> [EXERCISE] Using the records below, reproduce exactly the lines from the one containing "This screenshot has height=953, width=1232." through the end, and nothing more; skip the images.
- Opening Delimiter -
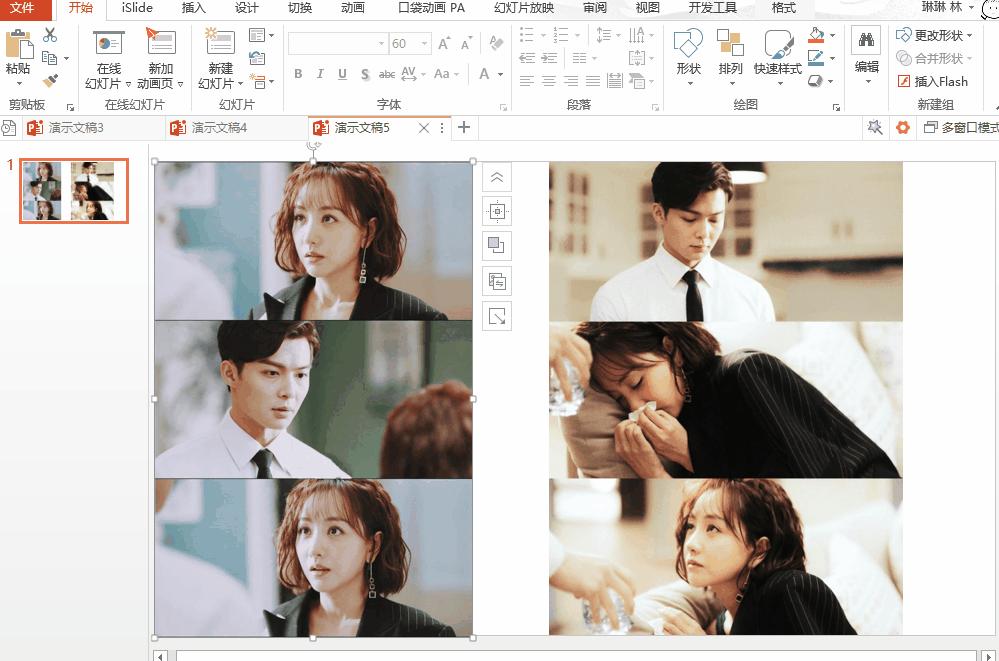Toggle Italic text formatting

320,74
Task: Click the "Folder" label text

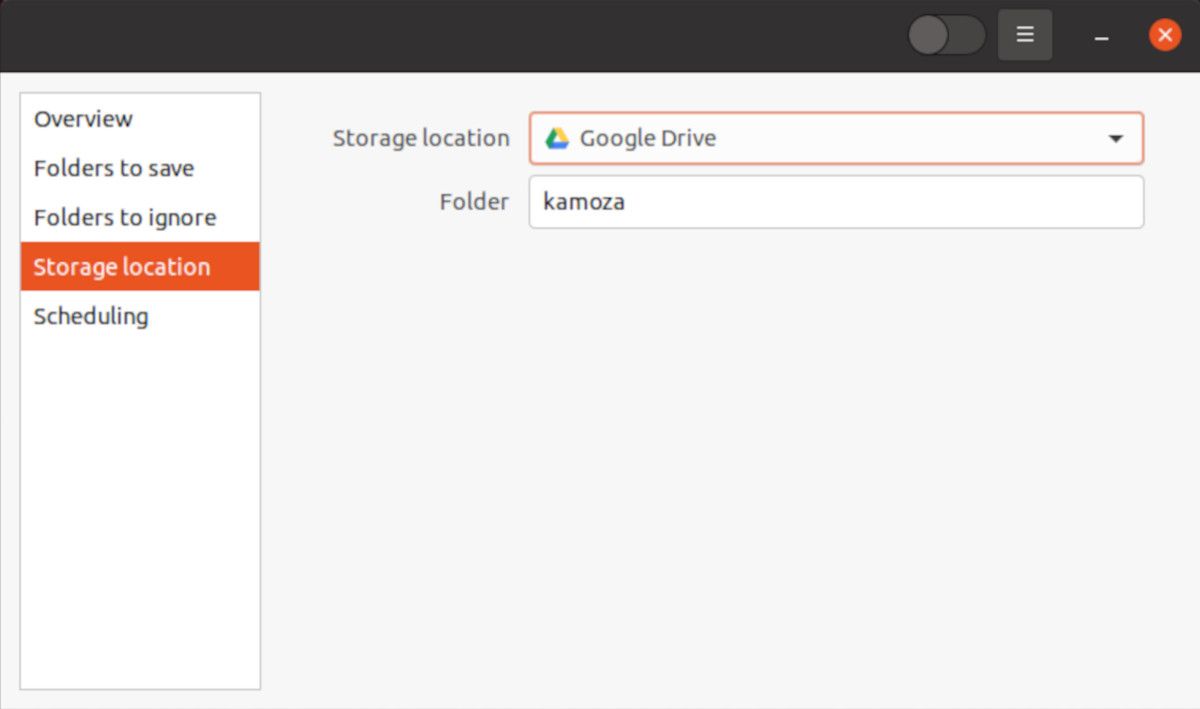Action: tap(474, 202)
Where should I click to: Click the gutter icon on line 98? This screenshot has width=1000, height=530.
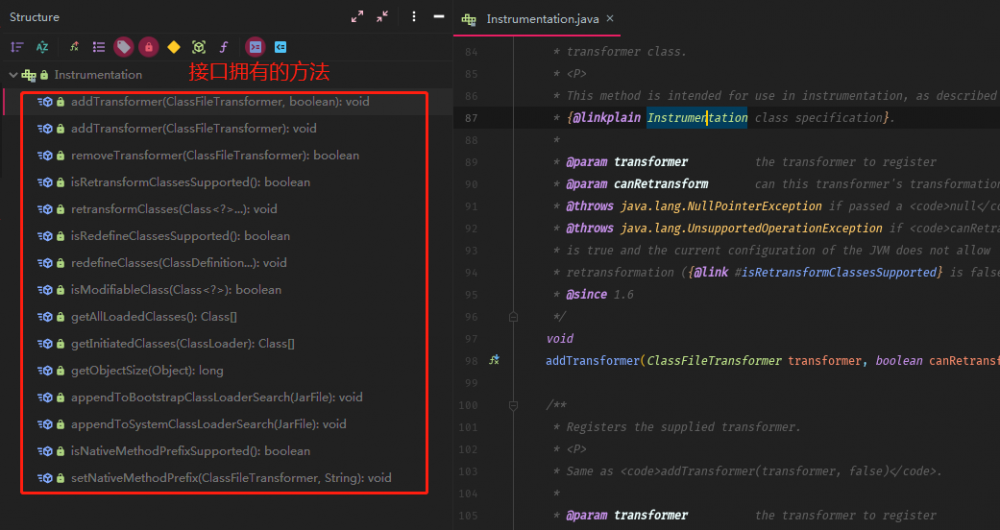click(x=494, y=360)
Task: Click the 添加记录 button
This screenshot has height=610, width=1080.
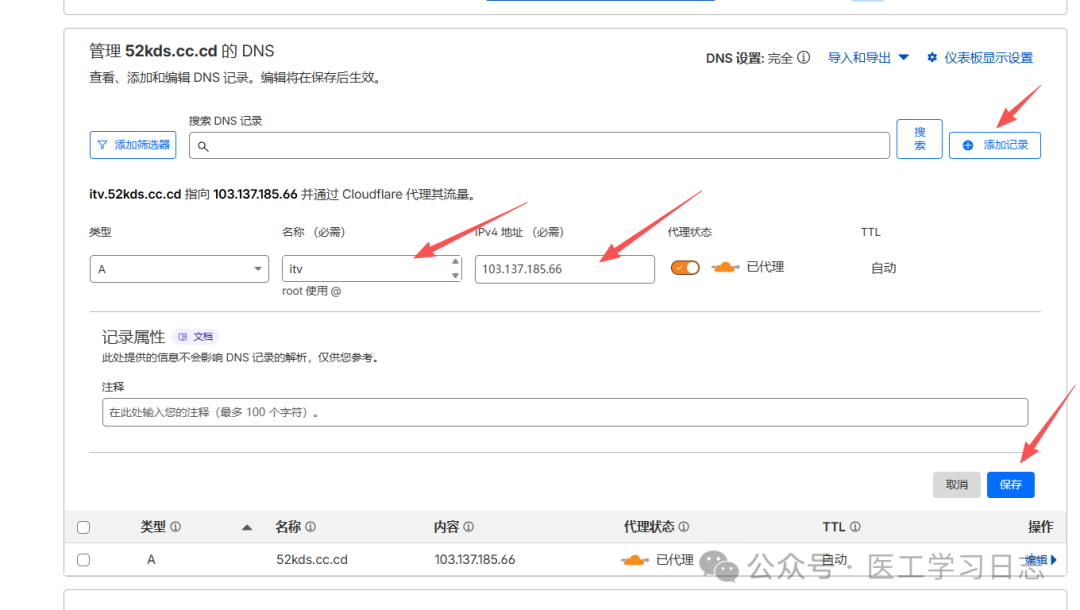Action: coord(995,145)
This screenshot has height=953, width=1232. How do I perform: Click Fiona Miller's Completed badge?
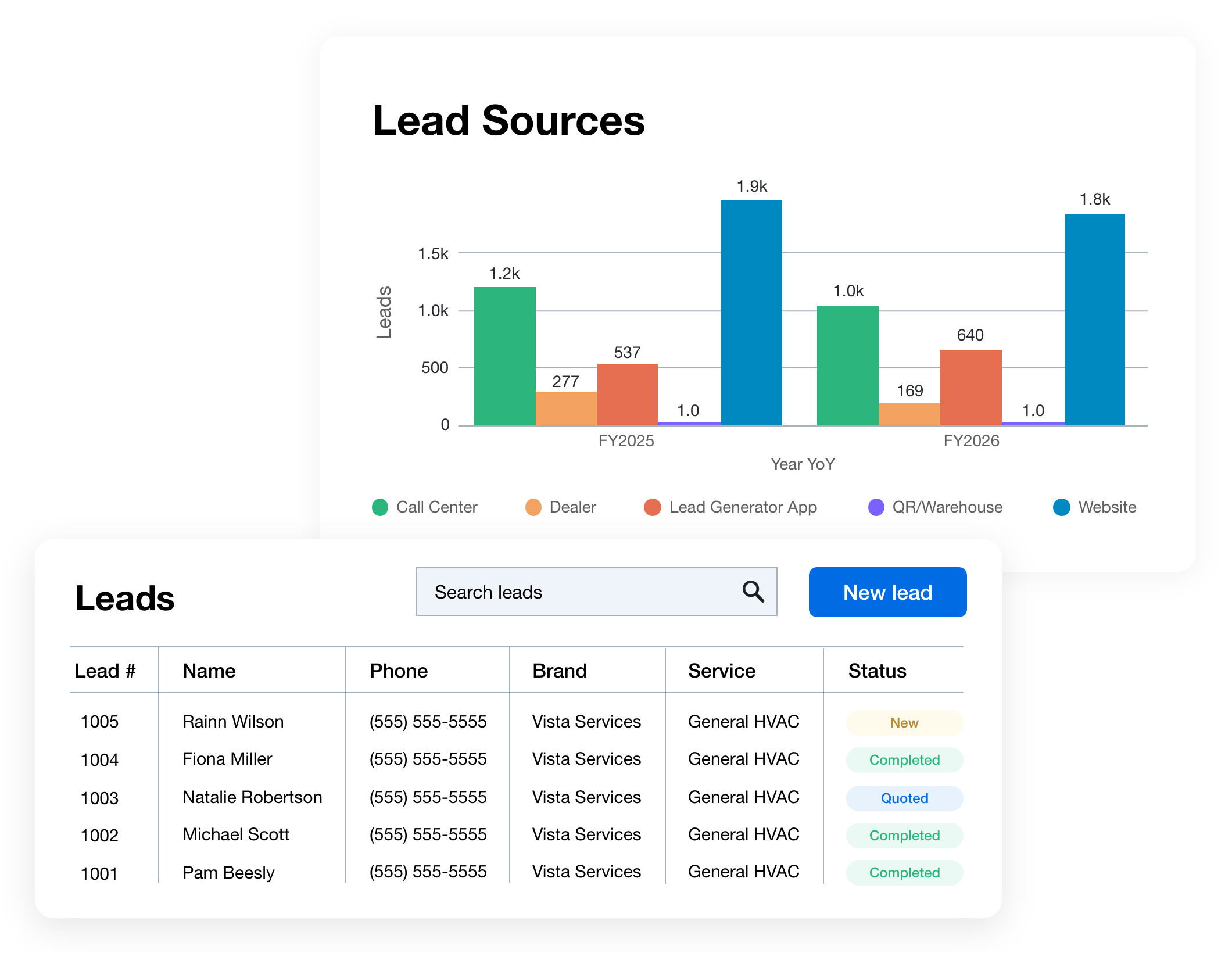pyautogui.click(x=904, y=760)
- Closing Delimiter -
> [ANSWER TO THE EXERCISE]
This screenshot has height=953, width=1232. How do I perform: Click Fiona Miller's Completed badge?
pyautogui.click(x=904, y=760)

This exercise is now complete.